## Task details
Turn the records, from the line containing "This screenshot has width=1104, height=975." through the end, into a numbered list with no blank lines. Leave the pictures out.
_ _ _ _ _
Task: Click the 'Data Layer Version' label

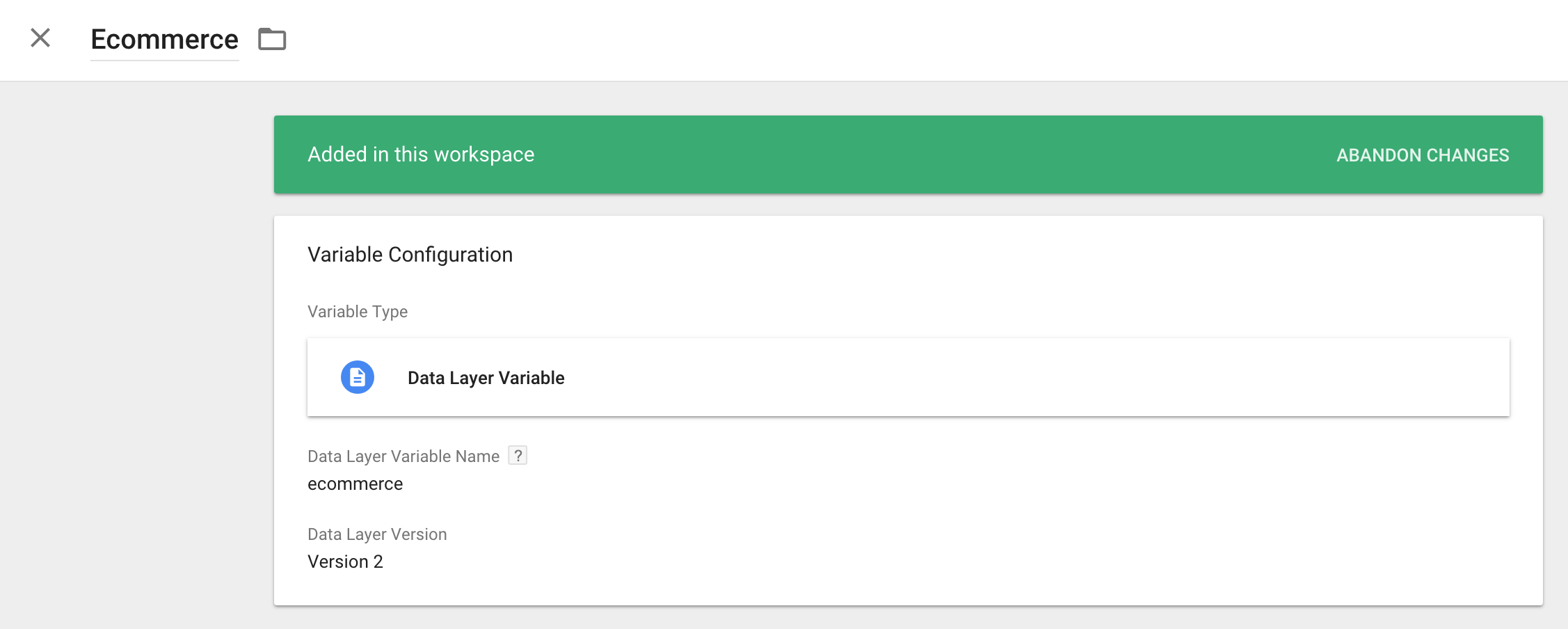Action: (377, 534)
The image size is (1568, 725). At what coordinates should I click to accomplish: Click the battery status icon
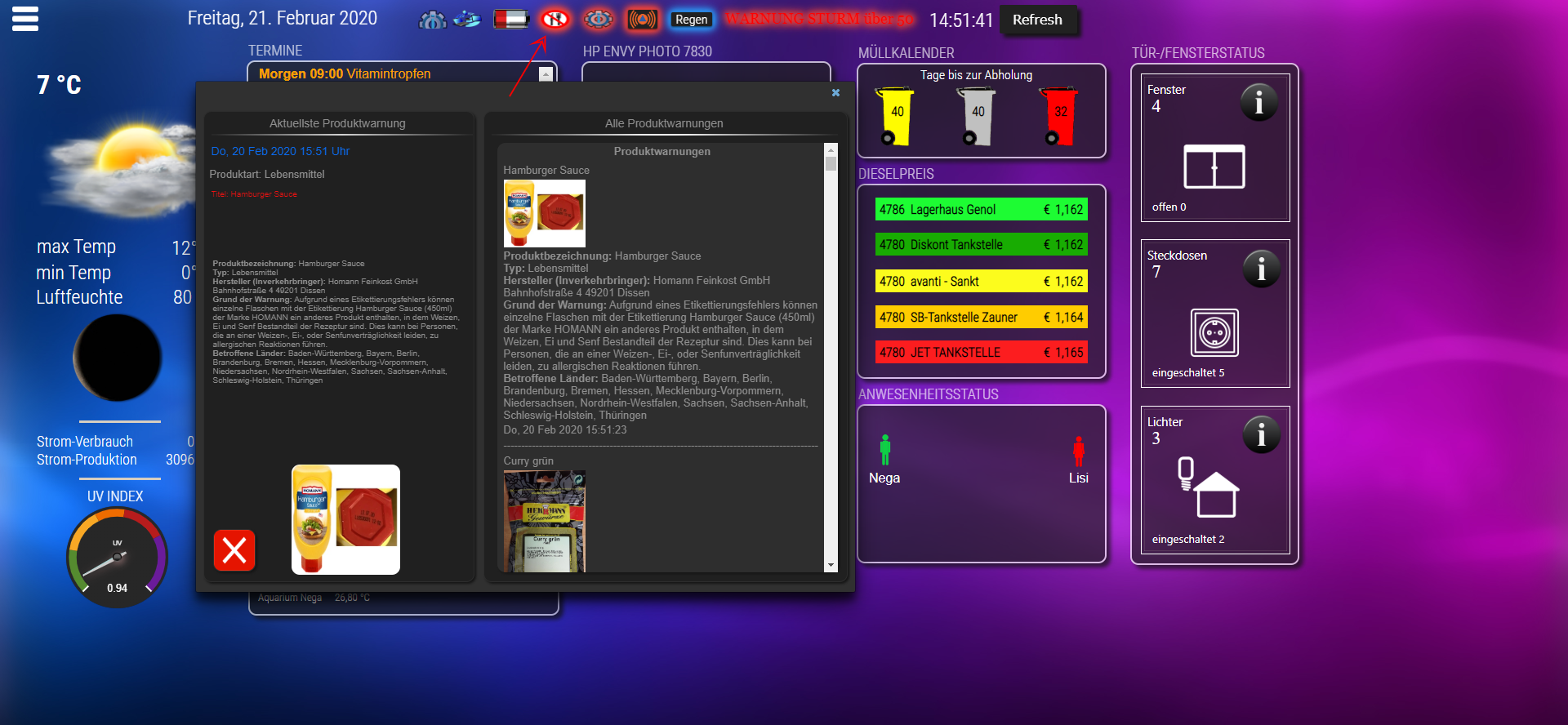pyautogui.click(x=511, y=19)
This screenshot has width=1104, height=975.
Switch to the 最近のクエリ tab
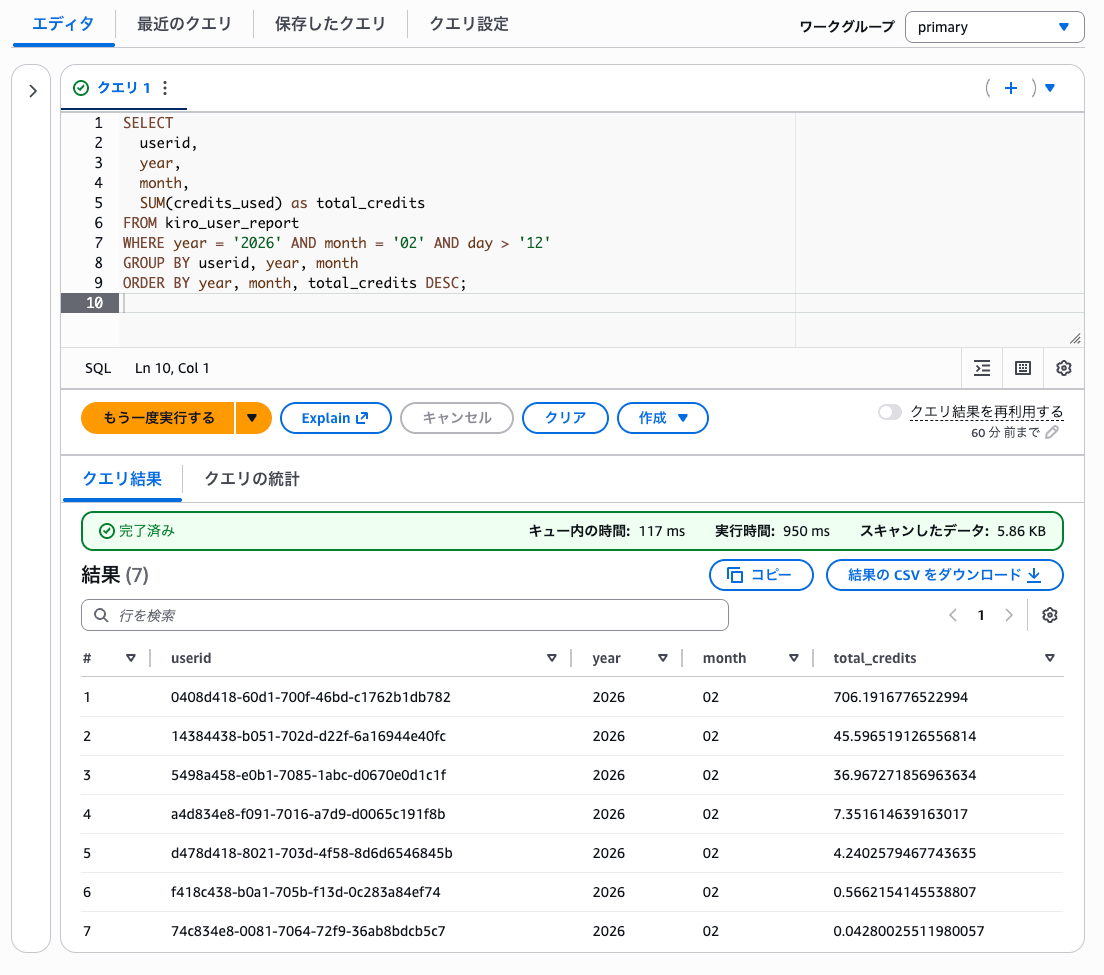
_ _ _ _ _
## Result of the task
1. This screenshot has width=1104, height=975.
2. Switch to the 最近のクエリ tab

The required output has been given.